Rewrite the rows below from the line containing "Tap the caption Таблица 11.15.2" through the last row, both ends included and requests kept, scaling every answer coordinate by 2.3 and rounding to whole numbers with halves going up. Return only that part, without the pictures.

:: MATERIAL SHOWN ::
* * * *

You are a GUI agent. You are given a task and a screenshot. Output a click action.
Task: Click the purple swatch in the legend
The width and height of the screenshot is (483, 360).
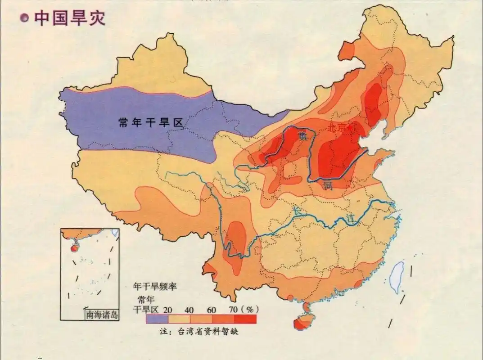(157, 319)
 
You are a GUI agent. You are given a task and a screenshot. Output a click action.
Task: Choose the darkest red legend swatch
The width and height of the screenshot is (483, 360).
(245, 319)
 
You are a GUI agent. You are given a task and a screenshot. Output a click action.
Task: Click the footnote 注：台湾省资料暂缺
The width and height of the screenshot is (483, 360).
(199, 332)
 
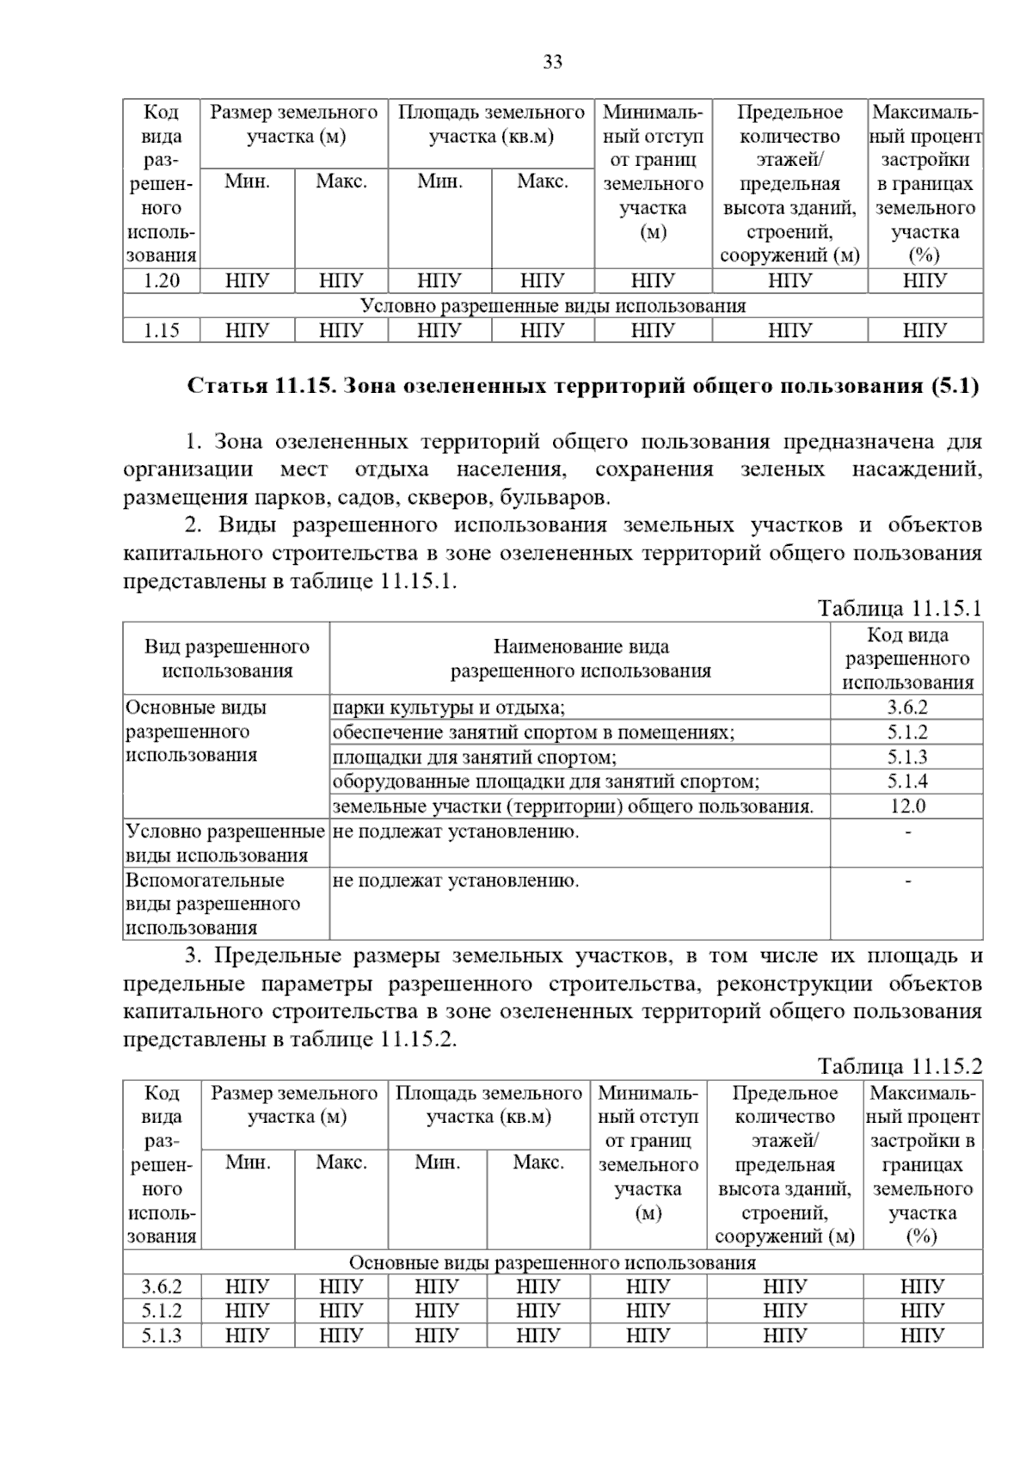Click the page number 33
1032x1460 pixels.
coord(553,62)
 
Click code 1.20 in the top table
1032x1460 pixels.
coord(161,281)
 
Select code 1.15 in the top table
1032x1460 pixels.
coord(161,330)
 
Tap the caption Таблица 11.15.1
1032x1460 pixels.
coord(900,609)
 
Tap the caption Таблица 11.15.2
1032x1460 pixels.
coord(900,1067)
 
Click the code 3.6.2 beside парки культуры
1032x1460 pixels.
coord(906,708)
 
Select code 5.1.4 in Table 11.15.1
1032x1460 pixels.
coord(906,782)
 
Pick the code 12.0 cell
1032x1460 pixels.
coord(906,806)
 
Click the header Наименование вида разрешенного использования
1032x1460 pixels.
coord(580,659)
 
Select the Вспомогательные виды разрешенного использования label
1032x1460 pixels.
coord(212,904)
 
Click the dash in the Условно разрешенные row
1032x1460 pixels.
coord(907,831)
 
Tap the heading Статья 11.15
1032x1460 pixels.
coord(583,386)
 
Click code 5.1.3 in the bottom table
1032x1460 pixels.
coord(161,1335)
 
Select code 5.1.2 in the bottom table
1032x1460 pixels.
coord(161,1311)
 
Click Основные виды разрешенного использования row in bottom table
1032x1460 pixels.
coord(552,1262)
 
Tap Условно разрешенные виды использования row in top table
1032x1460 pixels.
coord(552,306)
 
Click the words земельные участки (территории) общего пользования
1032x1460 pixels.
coord(573,807)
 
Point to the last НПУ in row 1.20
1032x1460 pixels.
coord(924,281)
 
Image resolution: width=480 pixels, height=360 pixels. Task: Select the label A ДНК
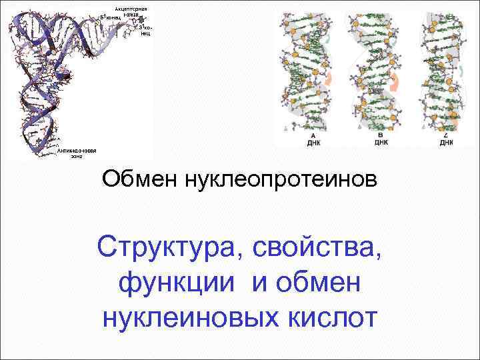[312, 139]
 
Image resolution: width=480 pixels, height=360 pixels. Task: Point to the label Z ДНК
[445, 139]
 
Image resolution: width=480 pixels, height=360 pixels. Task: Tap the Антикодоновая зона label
[77, 153]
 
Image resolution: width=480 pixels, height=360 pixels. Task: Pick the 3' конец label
[145, 29]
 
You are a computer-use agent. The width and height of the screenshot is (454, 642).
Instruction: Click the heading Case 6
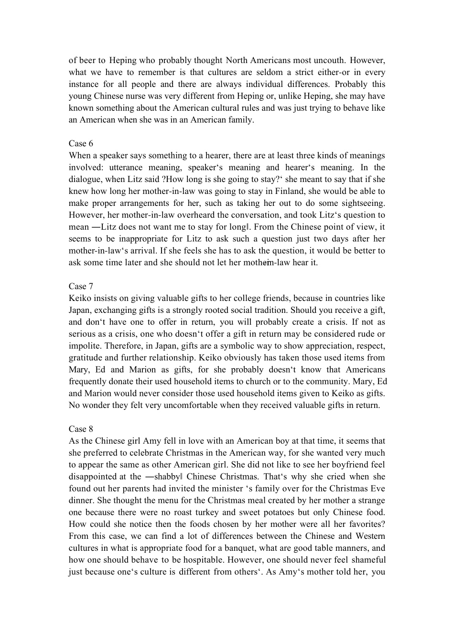point(81,144)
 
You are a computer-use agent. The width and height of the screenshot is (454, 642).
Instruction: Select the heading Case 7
point(81,287)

* * * *

:: FINAL RESULT ::
Tap the caption Таблица 11.15.2
1032x1460 pixels.
coord(2070,2454)
 
Click the code 3.6.2 beside парки культуры
1032x1460 pixels.
coord(2084,1628)
 
Select code 5.1.4 in Table 11.15.1
1032x1460 pixels.
coord(2084,1799)
 
Pick the code 12.0 cell
1032x1460 pixels.
coord(2084,1854)
 
Click the header Наименование вида разрешенного использования
1032x1460 pixels.
coord(1334,1516)
 
Select the Вспомогательные виды разрешенного использования label
1032x1460 pixels.
coord(488,2079)
 
Click the dash in the Условно разрешенные row
1032x1460 pixels.
coord(2086,1911)
 
Tap the heading Статья 11.15
1032x1460 pixels.
coord(1341,888)
 
Click code 5.1.3 in the bottom table
1032x1460 pixels.
coord(370,3071)
 
Select code 5.1.2 in the bottom table
1032x1460 pixels.
coord(370,3015)
 
Click Основные виды разрешенного использования row in bottom table
1032x1460 pixels.
coord(1270,2903)
 
Tap Условно разрешенные виды использования row in top table
1032x1460 pixels.
coord(1270,704)
 
Click the words земельные участки (территории) общего пользования
1032x1460 pixels.
coord(1318,1856)
 
Point to the last НПУ in row 1.20
1032x1460 pixels.
coord(2125,646)
 
Image resolution: width=480 pixels, height=360 pixels. Task: Select the label A ДНК
[718, 320]
 
Image resolution: width=480 pixels, height=360 pixels. Task: Point to the label Z ДНК
[1024, 320]
 
Image resolution: width=480 pixels, height=360 pixels. Task: Tap the Антикодоновая зона label
[177, 352]
 
Image resolution: width=480 pixels, height=360 pixels. Task: Pick the 3' конец label
[334, 67]
 
You are a computer-use agent. The width and height of the screenshot is (454, 642).
Instruction: Click the heading Case 6
point(186,331)
 
You are a computer-use agent. The width and height of the screenshot is (454, 642).
Instruction: Select the heading Case 7
point(186,660)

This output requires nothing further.